The primary outcomes for these analyses were dementia, (using DSM-IV criteria) and cognitive decline (a decline of ≥3 points on the Mini-Mental State Exam [MMSE] score). The results were from a mean follow-up of 3.9 years.
Dementia was documented in 193 (6.3%) of the actively treated group and 217 (7.1%) of the placebo group (relative risk reduction=12% [95% CI: -8% to 28%]; p=0.2). In the active treatment group, 9.1% of patients had a cognitive decline, as did 11% of the placebo group (risk reduction=19% [95% CI: 4% to 32%]; p=0.01). The risks of the composite outcomes of dementia with recurrent stroke and of cognitive decline with recurrent stroke were reduced by 34% (95% CI: 3% to 55%; p=0.03) and 45% (95% CI: 21% to 61%; p<0.001), respectively. There was no clear effect on either dementia or cognitive decline in the absence of recurrent stroke.

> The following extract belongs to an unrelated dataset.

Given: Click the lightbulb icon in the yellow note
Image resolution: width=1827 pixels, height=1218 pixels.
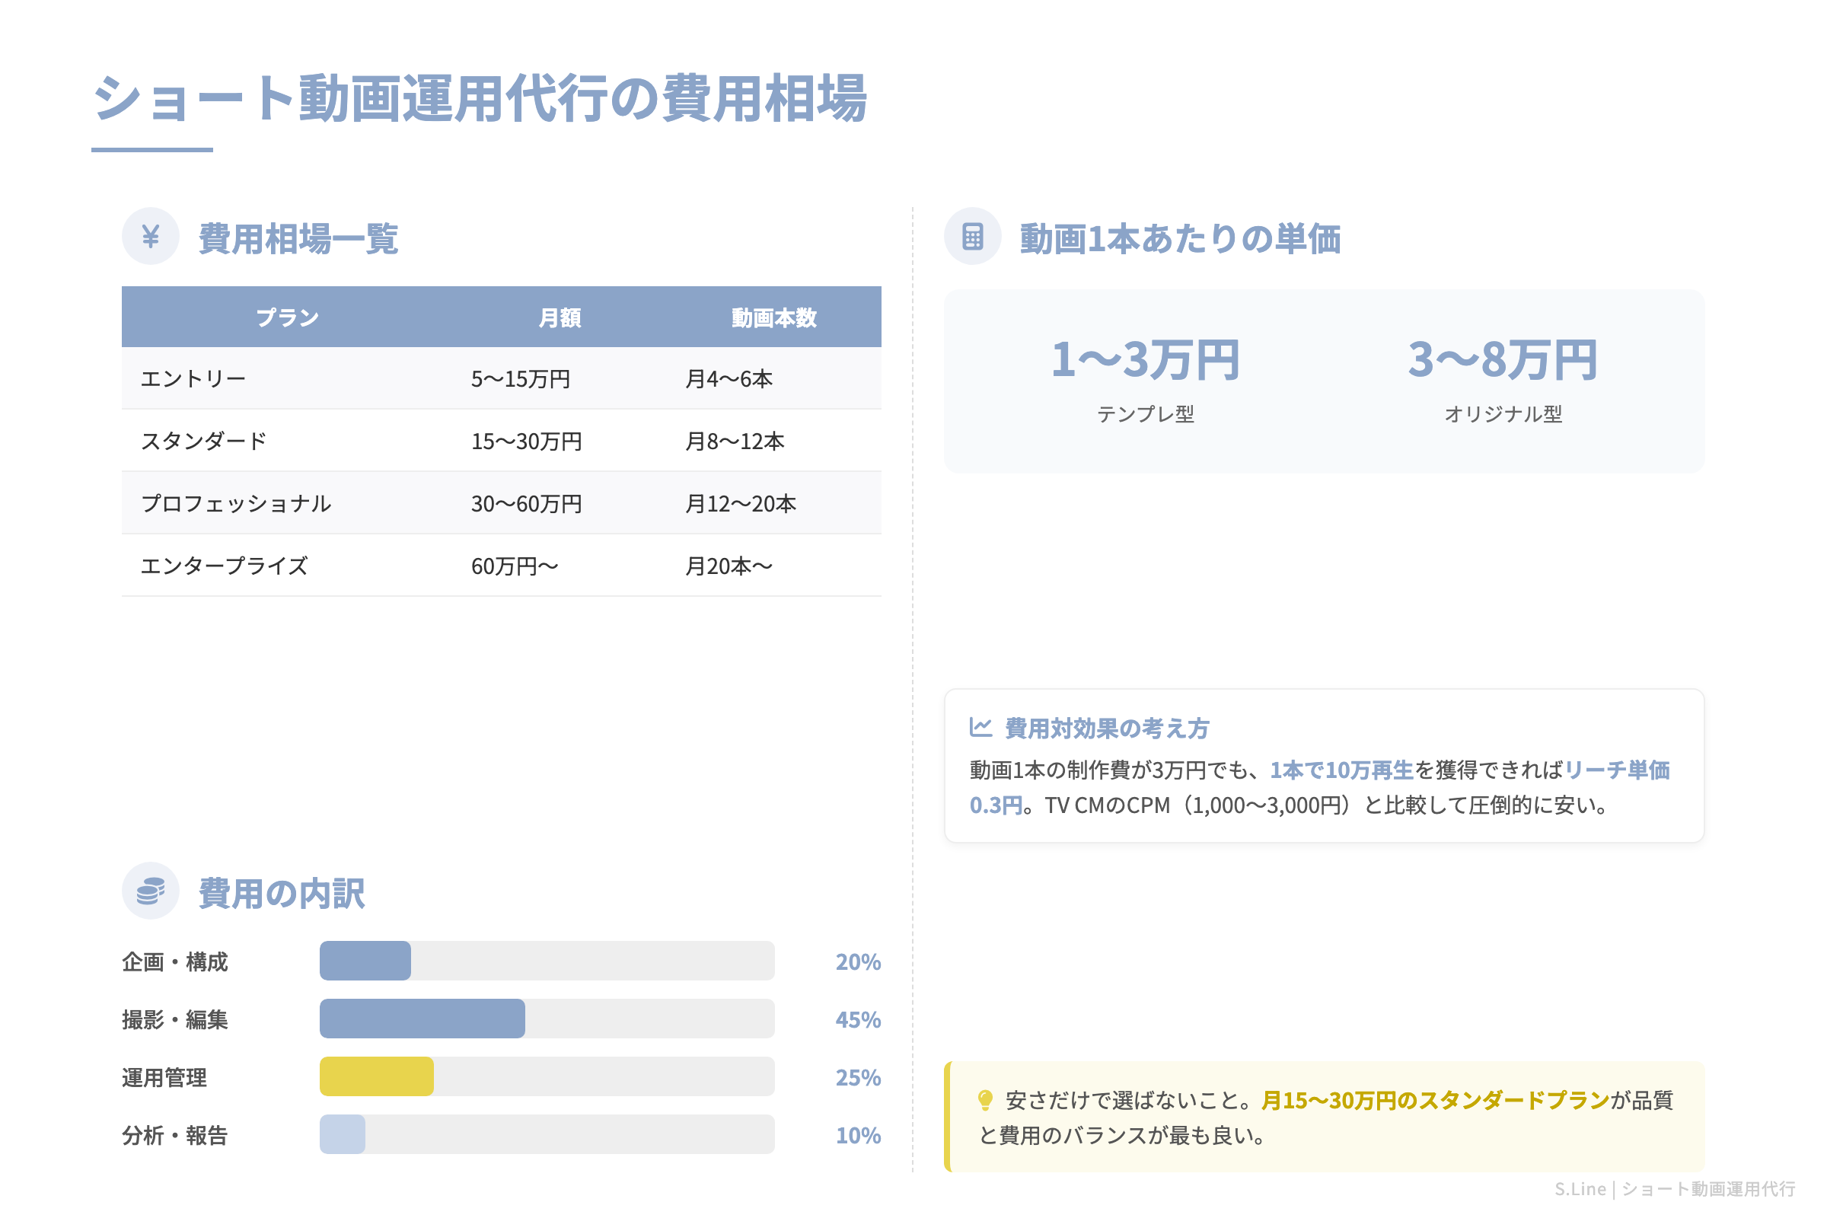Looking at the screenshot, I should [x=984, y=1099].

These findings, the authors concluded, indicated:
Active treatment was associated with reduced risks of dementia and cognitive decline associated with recurrent stroke. These findings further support the recommendation that blood pressure lowering with perindopril and indapamide therapy be considered for all patients with cerebrovascular disease.

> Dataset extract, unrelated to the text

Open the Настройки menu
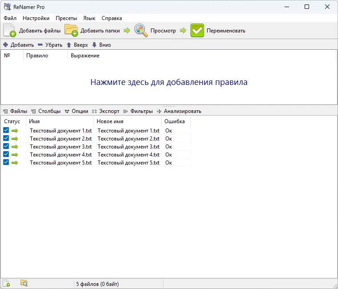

Reference: Tzourio C, Anderson C, Chapman N et al. (2003), Effects of blood pressure lowering with perindopril and indapamide therapy on dementia and cognitive decline in patients with cerebrovascular disease. Arch Intern Med 163(9):1069-1075.
Occurrence of Spontaneous Dyskinesia in Chronically Ill Never-Treated Schizophrenic Patients: An Update
In Southern India, a group of researchers had found that spontaneous dyskinesia is common in chronically ill patients who had never been treated for schizophrenia. More recently, they reported that they have found brain structure changes in these patients via magnetic resonance imaging. In contrast to patients without dyskinesia, the left lenticular nucleus is larger in patients with dyskinesia and, compared with controls, the right lateral ventricle to hemisphere ratio is larger in patients without dyskinesia. Furthermore, in controls, increasing age was associated with decreased basal ganglia volume. These findings indicate there is a subgroup of patients with schizophrenia and dyskinesia striatal pathology.
Reference: McCreadie RG, Thara R, Padmavati R et al. (2002), Structural brain differences between never-treated patients with schizophrenia, with and without dyskinesia, and normal control subjects: a magnetic resonance imaging study. Arch Gen Psychiatry 59(4):332-336.